EXERCISE REQUIREMENTS>
1. In the movie review, whose performance does the reviewer say was built to draw sympathy?
2. Continue the movie review, starting after its last sentence.

QUOTED PASSAGE>
◆ ◆ ◆ ◆ ◆

Review: God’s Not Dead 2: The Revengence is dishonest, hateful, and perhaps worst of all, dangerous. The sheer amount of things that are just wrong in this movie is astounding — the most obvious being the entire premise. Simply answering a student’s question while referencing Jesus is not grounds for disciplinary action (and certainly not grounds for being fired or, as the movie mentions, losing your teaching certificate), especially if the student’s question specifically mentions Jesus and the Bible. If anything, Grace could sue the school board for discrimination and probably win. Also, no teacher’s union rep would simply sit by and let Grace get fired as happens in this movie. Then again, God’s Not Dead 2: Electric Boogaloo seems to have a rather bleak and hateful view of unions, which I’ll get to later. Love thy enemy, indeed… and this is just the beginning of a moviegoing experience that equates to having an icepick lobotomy with no anesthesia and an icepick made of frozen stupid.

This film paints Christians as a persecuted minority and it dials the manipulation up to 13, making 11 look positively tame by comparison. Melissa Joan Hart’s performance was practically factory-engineered to draw sympathy, as ninety percent of her expressions make it look like the director is threatening to shoot her cat just off screen. Mind you, for all the sympathy she’s trying to elicit, all she does is sit there as other people fight the battle for her, almost as if she came out of the Kirk Cameron school of wifehood. How can the audience be inspired by her “standing up for God…” when she refuses to actually stand on her own?

◆ ◆ ◆ ◆ ◆

DATASET EXCERPTS>

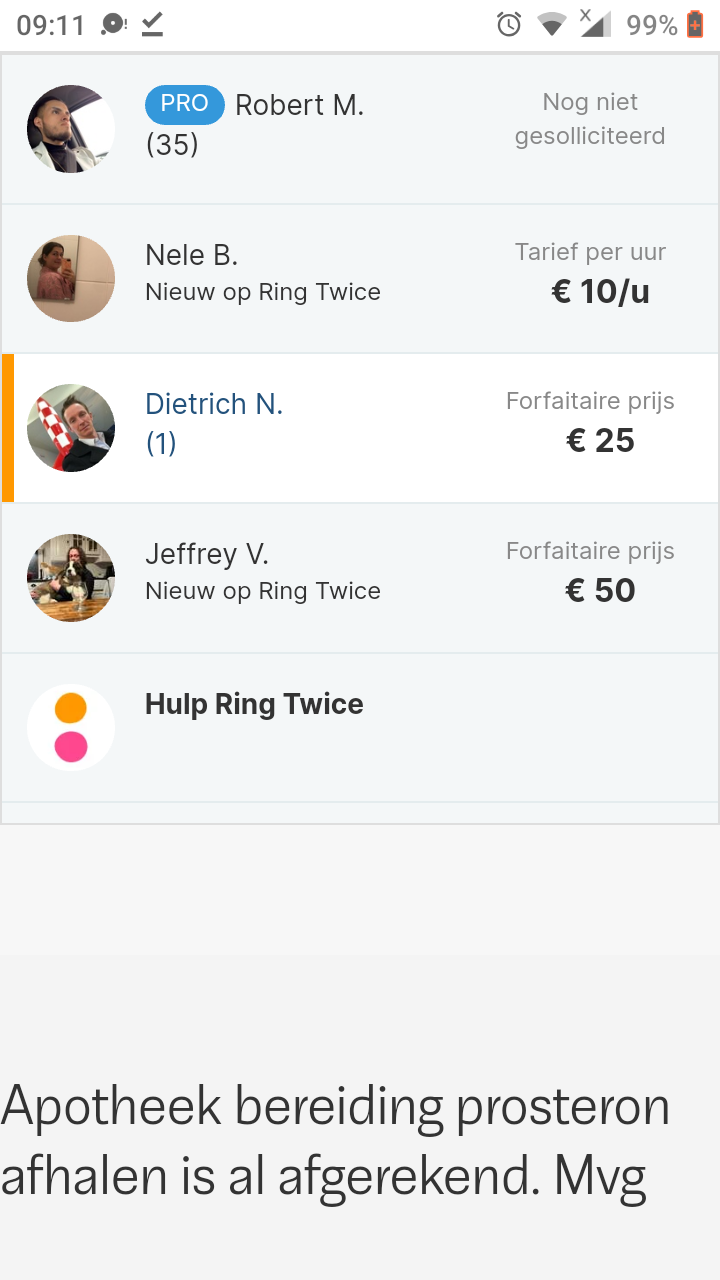The height and width of the screenshot is (1280, 720).
Task: Tap the Ring Twice help logo icon
Action: coord(71,727)
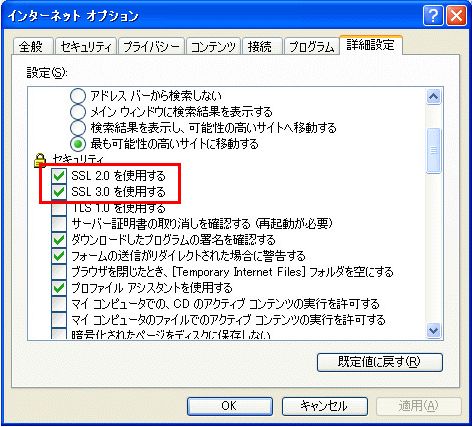
Task: Switch to the 全般 tab
Action: coord(31,46)
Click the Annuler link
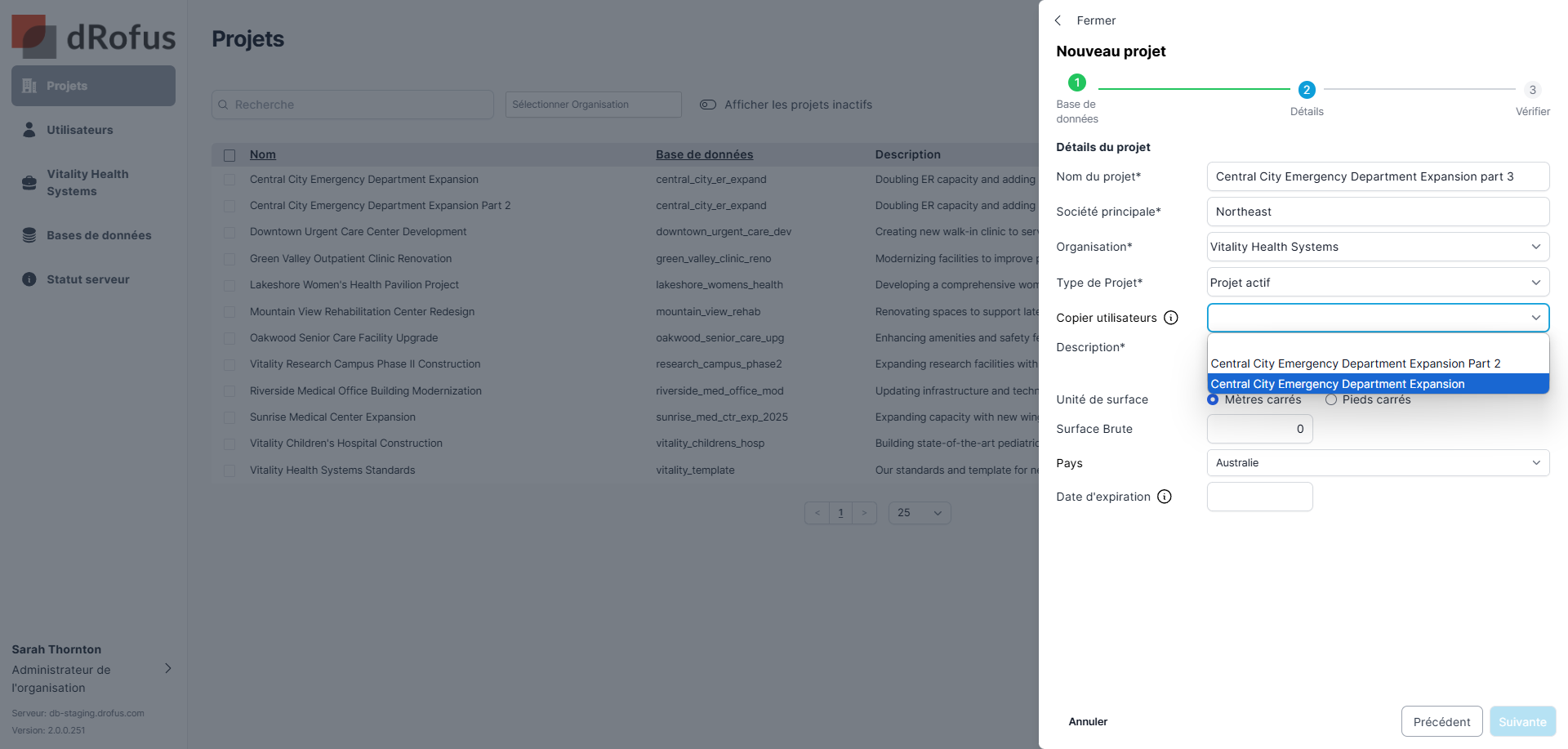 (x=1088, y=722)
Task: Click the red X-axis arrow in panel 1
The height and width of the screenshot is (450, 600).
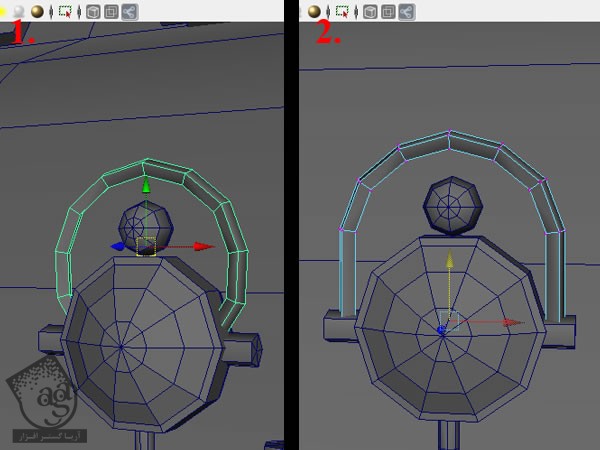Action: pyautogui.click(x=205, y=246)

◆ ◆ ◆ ◆ ◆

RESPONSES TO THE EXERCISE>
1. Melissa Joan Hart's

2.
Of course, Grace can only be an effective protagonist with flimsy, strawman antagonists and here’s where the film gets really insulting. You are never going to guess who the main villain is. No, not some lone atheist prosecutor. Not even a colleague of Grace’s, a Professor Radisson-lite, if you will. The primary adversary… is the ACLU. That’s right, the American Civil Liberties Union, which is portrayed as a SPECTRE-esque organisation of God-haters who want to, according to this movie, prove once and for all that God is dead. BZZZT! Wrong! The ACLU advocates for everyone’s free speech, has represented multiple Christians in the past, and would be advocating for Grace in the real world! If they haven’t already, I hope the ACLU sues for defamation.

When the movie isn’t busy slandering atheists or spewing misinformation, it satisfies itself with being derivative. Oh, I don’t mean ripping off other, more successful movies, I mean it rips off itself. Quite a few of the subplots are taken straight from the previous film. The liberal blogger (Trisha LaFache) is back and her cancer has been cured, which for some reason has cast doubt on her newfound belief in God. I would think that cure by conversion to Christianity (which is what this film is implying) would cement your belief in God pretty hard, but that’s beside the point. This struggle has zero effect on the main plot. The Chinese kid (Paul Kwo) is back to build on his faith and have his atheist father disown him. Didn’t we do this already with the Muslim family in the first film? The cancer subplot gets repurposed for the Disneyland missionaries (David A.R. White and Benjamin A. Onyango) in the form of a burst appendix to add dramatic tension (he was on the jury, which is a whole other layer of stupid). Finally, just like the first film, God’s Not Dead: Episode II: A New Pope ends with the same Christian band playing the same “uplifting” song.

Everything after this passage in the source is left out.